Ich würde schätzen, das die Einstellungen in "Services" gemacht werden müssen. Kannst du mir die Einträge posten? am besten Wäre es mit einem Screenshot. Wenn du in nicht anfügen kannst, sende ihn mir per Mail an mich


----------



## Daniel Wittberger (2. Juli 2004)

Hallo

Ich möchte hier nur einen Tipp anbringen. Wenn du einen Webcam-Chat machen möchtest kannst du dies auch mit dem MSN Messenger 6.2 versuchen. Hab das selbst schon versucht. Funktioniert ganz gut. Hab auch schon Videotelefonie über MSN versucht, hat auch super funktioniert. Wie schon gesagt is nur ein Tipp.

Gr33ts
Stauffenberg


----------



## meilon (3. Juli 2004)

Wie ich vermutet hatte, war es bei Services zu finden. Ich poste dir jetzt mal die Ports, die Netmeeting benutzt:
389, 522, 1503, 1720 1731 sowie die Portrange 1024-65535. D.h., du könntest dir gleich alle Ports Freischalten, was die ganze angelegenheit nicht mehr so sicher macht.

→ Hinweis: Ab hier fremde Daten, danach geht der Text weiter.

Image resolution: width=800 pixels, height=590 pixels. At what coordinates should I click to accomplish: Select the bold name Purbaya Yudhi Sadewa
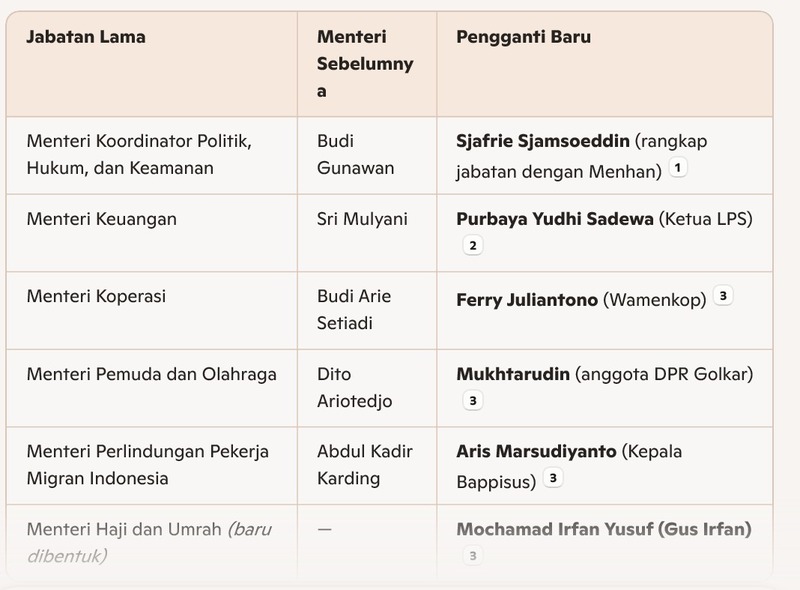click(555, 219)
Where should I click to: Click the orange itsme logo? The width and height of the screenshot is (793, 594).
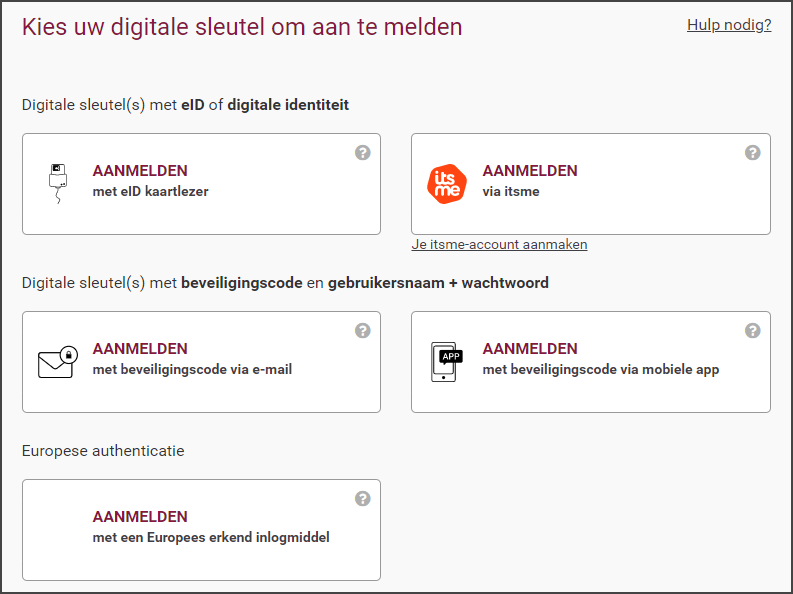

Zum MSN habe ich folgendes gefunden:





> Beim Einsatz des MSN Messengers reicht es, wenn Sie im Advanced Setup die Funktion UPnP aktivieren. Manuelle Portfreigaben sind in diesem Fall nicht erforderlich


 Womit nun MSN doch schon besser ist! Ich würde nun auch MSN benutzen.

mfg


----------